Теперь мне ясно, что это потаенное заражение, я замечаю, как каждым жестом, каждым словом отцы и матери только и делают, что передают по наследству страх. Даже когда на первый взгляд они нас учат стойкости и решительности, и в конечном итоге более всего когда они нас учат стойкости и решительности, на самом деле они нам передают по наследству страх, ибо все, что доступно им из решительного и стойкого, – это то, чем они спасаются от страха, и зачастую от страха особенного, четко очерченного. Итак, хоть кажется, будто семьи учат детей счастью, их, наоборот, заражают страхом. Это проделывают ежечасно, всю впечатляюще долгую череду дней, ни на миг не ослабляя хватки, абсолютно безнаказанно, ужасающе действенно, и никак нельзя разорвать сжимающееся кольцо вещей.
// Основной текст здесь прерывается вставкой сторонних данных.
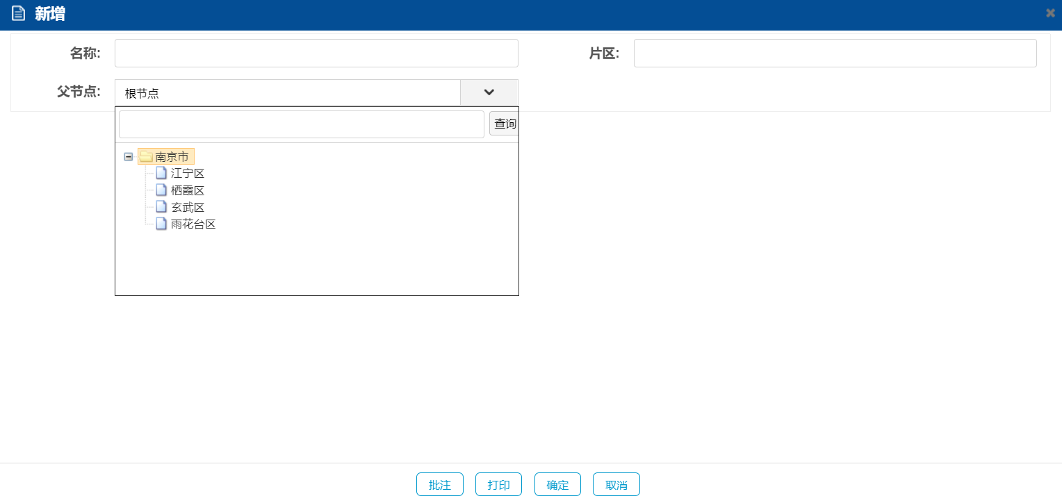
Task: Pick 雨花台区 as the parent node
Action: 193,224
Дочь слегка вытянула ноги.
– Так что я боюсь умереть ночью, – сказала она, – и у меня есть единственный способ войти в сон, мой собственный.
Юная Невеста молчала.
Глаз не сводила с руки Дочери, с того, что она делала. С пальцев.
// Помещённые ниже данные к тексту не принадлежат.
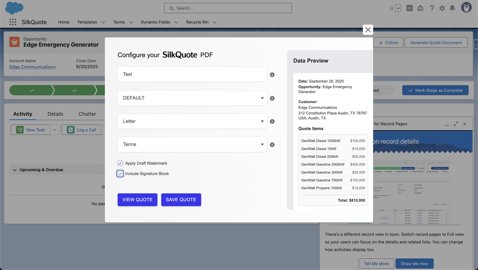478x270 pixels.
Task: Uncheck Apply Draft Watermark
Action: [120, 163]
– Что это? – снова спросила она.
Вместо ответа Дочь легла на спину, принимая позу, ей знакомую. Ее рука, словно ракушка, лежала на животе, а пальцы шарили. Юная Невеста стала припоминать, где она видела такое движение, и ей настолько было в новинку то, что перед нею открывалось, что она в конце концов вспомнила, как палец Матери нащупывал в шкатулке маленькую перламутровую пуговичку, которую она приберегала для манжеты единственной мужниной рубашки. Разумеется, речь шла об иной области бытия, но движение определенно было то же самое, по крайней мере до тех пор, пока оно не стало круговым и слишком быстрым, даже неистовым, чтобы нащупывать, – ей пришло в голову, что так ловят насекомое или давят какую-то мелкую тварь. И впрямь, Дочь вдруг начала время от времени выгибать спину и как-то странно дышать, словно в агонии. И все же какая изящная, подумала Юная Невеста, даже притягательная, подумала: что бы там Дочь ни давила внутри себя, тело ее казалось созданным для такого смертоубийства, так мерно, словно волна, располагалось оно в пространстве, даже изъяны исчезли, обратились в ничто – какая рука высохла, никто бы не мог сказать; какая из раздвинутых ног не действует, никто бы не мог припомнить.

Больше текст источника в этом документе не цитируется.